EXTRACT PROVIDED:
= Beginning of Section =

Through glassy eyes, and lots of back space on the keyboard and a few months later it has felt like the right time to talk about losing Travis.

For anyone that has followed my blogs, they will know that for over a year we struggled with on and off colic and dangerous behaviour which after many Rossdale visits was finally diagnosed as Colitis. We thought we had reached a breakthrough and we had found a medication that bought him comfort and it really felt like I had my best friend back. I think I allowed myself to get too optimistic as I was back on board and riding my horse like the last year hadn't happened.

The vets had warned me that this medication was not for long term use, and we still needed to see if it had treated his flare ups or was masking his condition. Sadly after the best six weeks back in the saddle, as we weaned the medication down he deteriorated quickly and became colicy again, and I knew in my heart after over a year of doing my absolute best, but knowing he hadn't been totally comfortable, I felt like it was time to stop being selfish and we called the vet out. By the time the vet reached me Travis was actually down in the field and wouldn't get back up. It was the saddest moment to deal with, as I hand on my heart knew he was telling me it was his time, and he couldn't go on anymore. Did it make that moment any easier - no. Was I ready - no. Do I miss him any less – no, but I have been able to take a morsal of comfort from knowing he is now running pain free.

= End of Section =

COLLECTED DATA:
= Beginning of Section =

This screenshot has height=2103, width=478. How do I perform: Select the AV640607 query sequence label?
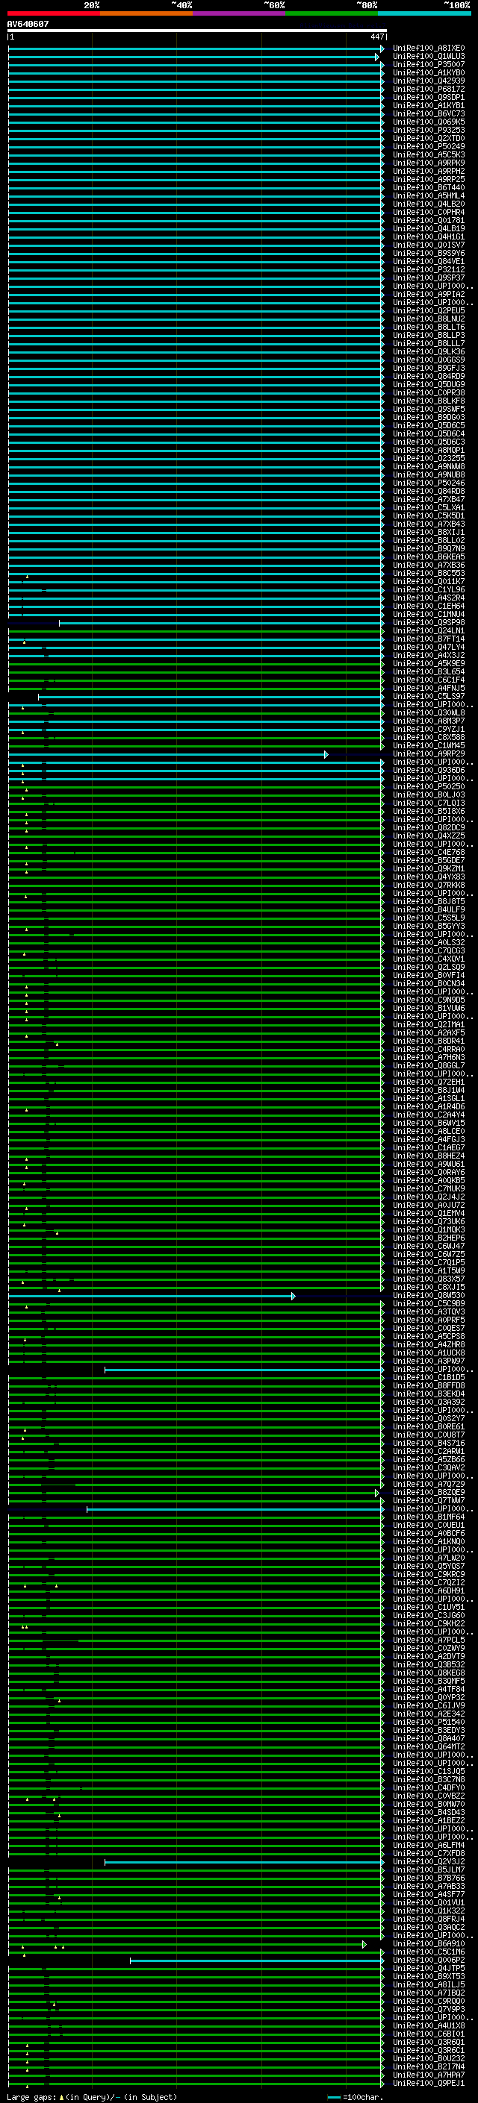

= End of Section =

EXERCISE: Pick up the blog post about losing the horse Travis and continue it from its last sentence.

REPLY:
I still haven't been able to face a stable tidy, his name plaque is still up and his tack is still in the tack room, like I could go for a ride any minute, It makes me feel like he is still close, although the view from the kitchen window will never be the same again. 

For anyone horsey, or anyone who owns animals, and for someone who has been around horses their whole life, sadly loss is a part of the journey, and yet it never gets any easier when they are such a big part of our lives. Luckily for me I managed to get a photo of my final ride, and the smile on my face says everything about our partnership and friendship that I will treasure in my heart forever.